Minocycline reduced Cyclooxygenase-2 (COX-2) expression in Lipopolysaccharide (LPS)-induced neuroinflammation rat model

Abstract

Lipopolysaccharide (LPS) was used to induce neuroinflammation in rats and the expression of brain cyclooxygenase-2 (COX-2) is the marker for the neuroinflammation process [1]. The effect of minocycline on neuroinflammation-induced LPS is not clearly elucidated.
 
 The objective of this study was to determine the effects of minocycline (MIN) on LPS-induced COX-2 expression and compared it with a clinically approved drug for Alzheimer’s disease named memantine. A total of fifty male Sprague Dawly rats were divided into five groups (n=10): (i) control, (ii) LPS, (iii) LPS-treated with minocycline 25 mg/kg, (iv) LPS-treated with minocycline 50 mg/kg, and (v) LPS-treated with memantine 10 mg/kg.

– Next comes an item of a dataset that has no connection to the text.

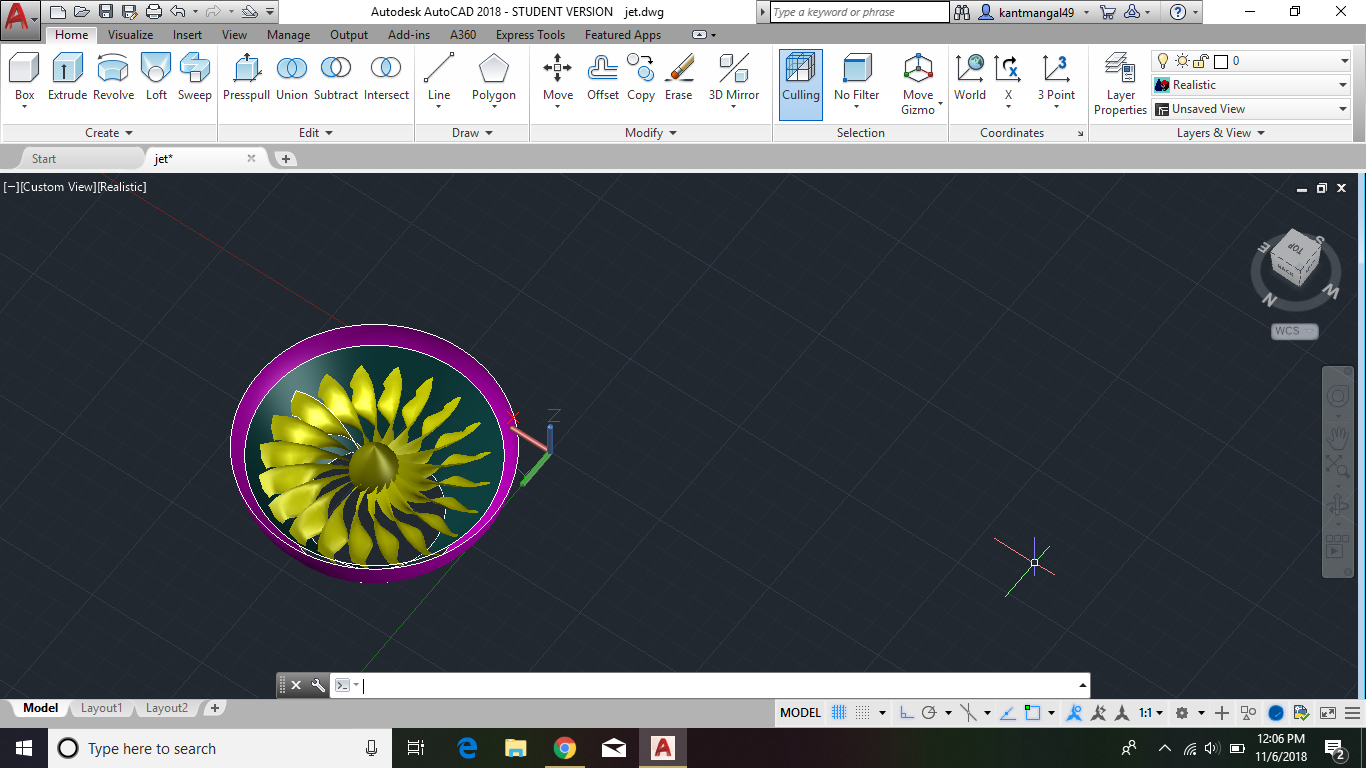
Task: Toggle grid display in status bar
Action: pyautogui.click(x=839, y=713)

Minocycline and memantine treatments were administered intraperitoneally once daily for 2 weeks and LPS (5 mg/kg) was injected once on day 5. Immunohistochemistry and Western blot for COX-2 protein were performed to measure its expression and level in the hippocampus and cortex. 
 Results showed LPS significantly increased COX-2 expression and its level in the hippocampus and cortex compared to other groups (p<0.05). Minocycline treatment, dependent on dose, reduced COX-2 expression and its level (p<0.05) comparable to the memantine effect (Figure 1).